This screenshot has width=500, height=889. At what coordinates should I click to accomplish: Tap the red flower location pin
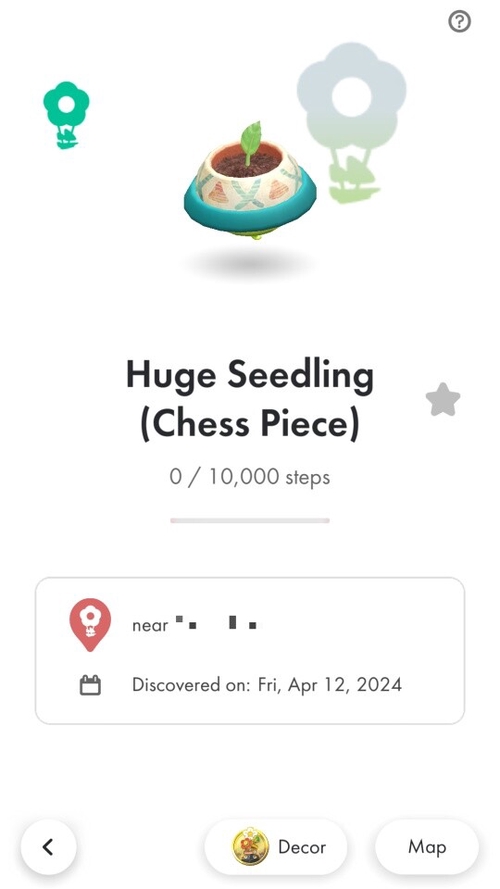(90, 625)
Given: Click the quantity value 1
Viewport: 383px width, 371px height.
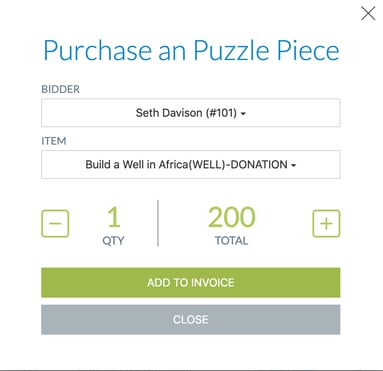Looking at the screenshot, I should [x=114, y=217].
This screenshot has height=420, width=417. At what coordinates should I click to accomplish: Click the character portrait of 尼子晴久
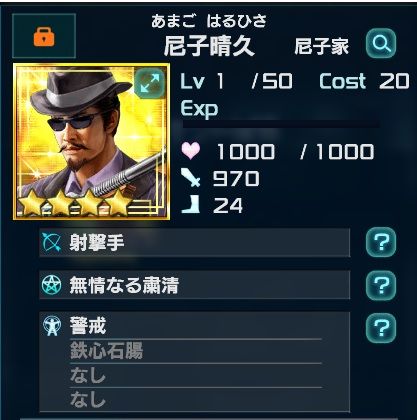(x=91, y=142)
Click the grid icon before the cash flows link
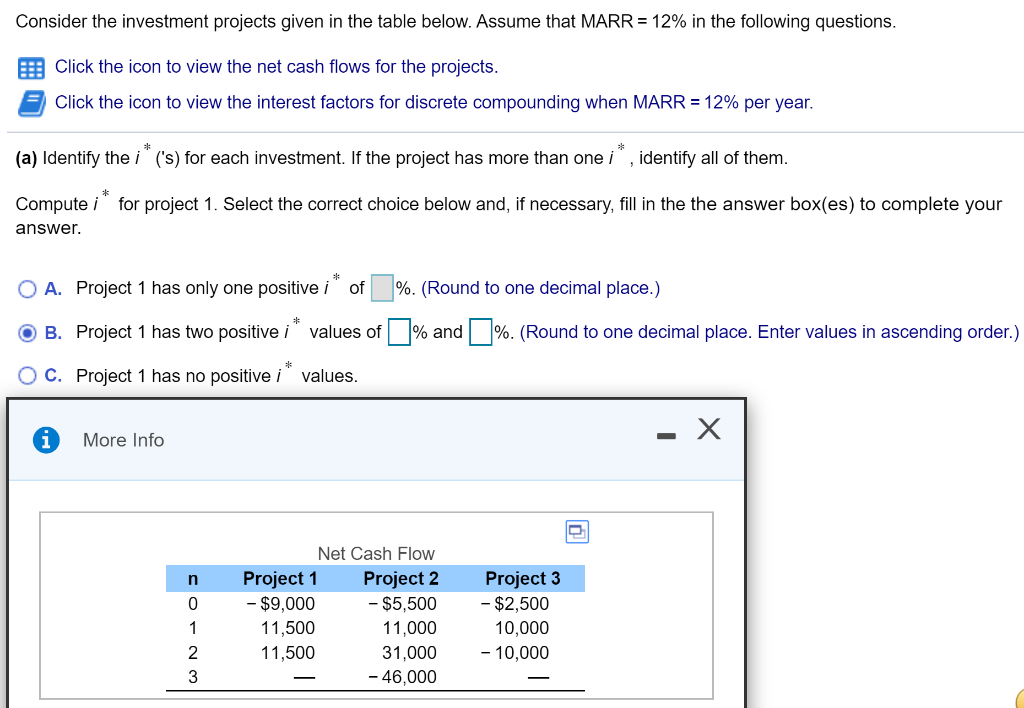 click(32, 66)
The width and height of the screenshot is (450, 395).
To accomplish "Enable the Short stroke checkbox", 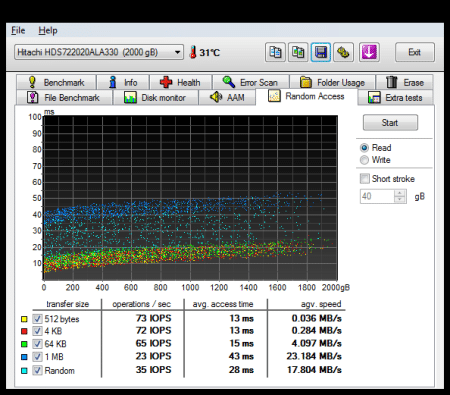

================

> The request: Lay out the data above as a Markdown table with the columns Number and Entry, numbering each nonblank line in order and omitting the pictures.

> Task output:
| Number | Entry |
|---|---|
| 1 | This screenshot has width=500, height=889. At what coordinates should I click to accomplish: Tap the red flower location pin |
| 2 | (90, 625) |
| 3 | Given: Click the quantity value 1 |
| 4 | Viewport: 383px width, 371px height. |
| 5 | Looking at the screenshot, I should [x=114, y=217]. |
| 6 | This screenshot has height=420, width=417. At what coordinates should I click to accomplish: Click the character portrait of 尼子晴久 |
| 7 | (x=91, y=142) |
| 8 | Click the grid icon before the cash flows link |
| 9 |  click(32, 66) |
| 10 | The width and height of the screenshot is (450, 395). |
| 11 | To accomplish "Enable the Short stroke checkbox",  |